## Description of the task:
Every record should be written out again in full, with no character altered.

## Given records:
• • • • •

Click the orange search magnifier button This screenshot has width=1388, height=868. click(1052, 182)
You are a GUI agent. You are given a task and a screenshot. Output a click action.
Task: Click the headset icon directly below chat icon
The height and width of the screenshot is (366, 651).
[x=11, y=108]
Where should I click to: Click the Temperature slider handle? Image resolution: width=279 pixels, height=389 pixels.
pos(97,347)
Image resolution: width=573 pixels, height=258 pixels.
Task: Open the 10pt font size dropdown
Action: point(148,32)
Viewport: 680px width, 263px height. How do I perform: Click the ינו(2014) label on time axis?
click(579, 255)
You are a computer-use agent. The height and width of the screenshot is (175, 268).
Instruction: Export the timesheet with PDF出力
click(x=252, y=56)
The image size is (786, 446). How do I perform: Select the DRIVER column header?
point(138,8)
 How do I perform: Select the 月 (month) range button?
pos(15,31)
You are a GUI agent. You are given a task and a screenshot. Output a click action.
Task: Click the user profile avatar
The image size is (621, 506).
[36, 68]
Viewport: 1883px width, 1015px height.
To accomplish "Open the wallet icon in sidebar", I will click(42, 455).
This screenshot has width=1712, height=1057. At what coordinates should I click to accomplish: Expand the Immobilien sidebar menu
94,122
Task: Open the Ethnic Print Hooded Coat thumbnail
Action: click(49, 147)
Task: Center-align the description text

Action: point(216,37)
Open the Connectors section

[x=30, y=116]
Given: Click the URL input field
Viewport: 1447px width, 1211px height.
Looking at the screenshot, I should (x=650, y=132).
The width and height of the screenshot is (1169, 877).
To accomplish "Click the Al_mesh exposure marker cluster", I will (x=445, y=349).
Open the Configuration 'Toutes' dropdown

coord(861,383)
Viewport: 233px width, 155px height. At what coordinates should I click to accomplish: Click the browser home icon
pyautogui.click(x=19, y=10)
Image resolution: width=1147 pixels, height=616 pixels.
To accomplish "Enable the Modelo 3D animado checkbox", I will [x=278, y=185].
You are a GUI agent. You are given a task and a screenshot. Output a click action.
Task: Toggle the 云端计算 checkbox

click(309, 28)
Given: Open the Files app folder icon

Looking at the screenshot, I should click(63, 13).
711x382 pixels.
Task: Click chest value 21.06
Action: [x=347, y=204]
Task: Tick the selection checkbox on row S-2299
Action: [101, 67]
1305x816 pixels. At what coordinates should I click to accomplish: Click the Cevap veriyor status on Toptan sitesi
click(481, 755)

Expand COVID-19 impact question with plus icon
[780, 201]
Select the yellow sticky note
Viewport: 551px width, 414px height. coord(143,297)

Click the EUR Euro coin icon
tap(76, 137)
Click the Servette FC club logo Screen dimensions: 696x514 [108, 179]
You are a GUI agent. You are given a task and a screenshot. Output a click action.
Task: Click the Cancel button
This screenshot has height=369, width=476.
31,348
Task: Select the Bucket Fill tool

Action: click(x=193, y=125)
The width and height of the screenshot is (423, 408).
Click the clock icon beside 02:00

• • • • •

## Result of the exercise:
Click the orange search magnifier button This screenshot has width=1388, height=868. click(1052, 182)
You are a GUI agent. You are given a task and a screenshot. Output a click action.
Task: Click the headset icon directly below chat icon
The height and width of the screenshot is (366, 651).
[x=11, y=108]
Where should I click to: Click the Temperature slider handle? Image resolution: width=279 pixels, height=389 pixels.
pos(97,347)
Image resolution: width=573 pixels, height=258 pixels.
Task: Open the 10pt font size dropdown
Action: point(148,32)
Viewport: 680px width, 263px height. How do I perform: Click the ינו(2014) label on time axis?
click(579, 255)
You are a computer-use agent. The height and width of the screenshot is (175, 268).
Instruction: Export the timesheet with PDF出力
click(x=252, y=56)
The image size is (786, 446). How do I perform: Select the DRIVER column header?
point(138,8)
 How do I perform: Select the 月 (month) range button?
pos(15,31)
You are a GUI agent. You are given a task and a screenshot. Output a click action.
Task: Click the user profile avatar
The image size is (621, 506).
[36, 68]
Viewport: 1883px width, 1015px height.
To accomplish "Open the wallet icon in sidebar", I will click(42, 455).
This screenshot has width=1712, height=1057. At what coordinates should I click to accomplish: Expand the Immobilien sidebar menu
94,122
Task: Open the Ethnic Print Hooded Coat thumbnail
Action: click(49, 147)
Task: Center-align the description text

Action: point(216,37)
Open the Connectors section

[x=30, y=116]
Given: Click the URL input field
Viewport: 1447px width, 1211px height.
Looking at the screenshot, I should (x=650, y=132).
The width and height of the screenshot is (1169, 877).
To accomplish "Click the Al_mesh exposure marker cluster", I will (x=445, y=349).
Open the Configuration 'Toutes' dropdown

coord(861,383)
Viewport: 233px width, 155px height. At what coordinates should I click to accomplish: Click the browser home icon
pyautogui.click(x=19, y=10)
Image resolution: width=1147 pixels, height=616 pixels.
To accomplish "Enable the Modelo 3D animado checkbox", I will [x=278, y=185].
You are a GUI agent. You are given a task and a screenshot. Output a click action.
Task: Toggle the 云端计算 checkbox

click(309, 28)
Given: Open the Files app folder icon

Looking at the screenshot, I should click(63, 13).
711x382 pixels.
Task: Click chest value 21.06
Action: [x=347, y=204]
Task: Tick the selection checkbox on row S-2299
Action: [101, 67]
1305x816 pixels. At what coordinates should I click to accomplish: Click the Cevap veriyor status on Toptan sitesi
click(481, 755)

Expand COVID-19 impact question with plus icon
[780, 201]
Select the yellow sticky note
Viewport: 551px width, 414px height. coord(143,297)

Click the EUR Euro coin icon
tap(76, 137)
Click the Servette FC club logo Screen dimensions: 696x514 [108, 179]
You are a GUI agent. You are given a task and a screenshot. Output a click action.
Task: Click the Cancel button
This screenshot has height=369, width=476.
31,348
Task: Select the Bucket Fill tool

Action: click(x=193, y=125)
The width and height of the screenshot is (423, 408).
Click the clock icon beside 02:00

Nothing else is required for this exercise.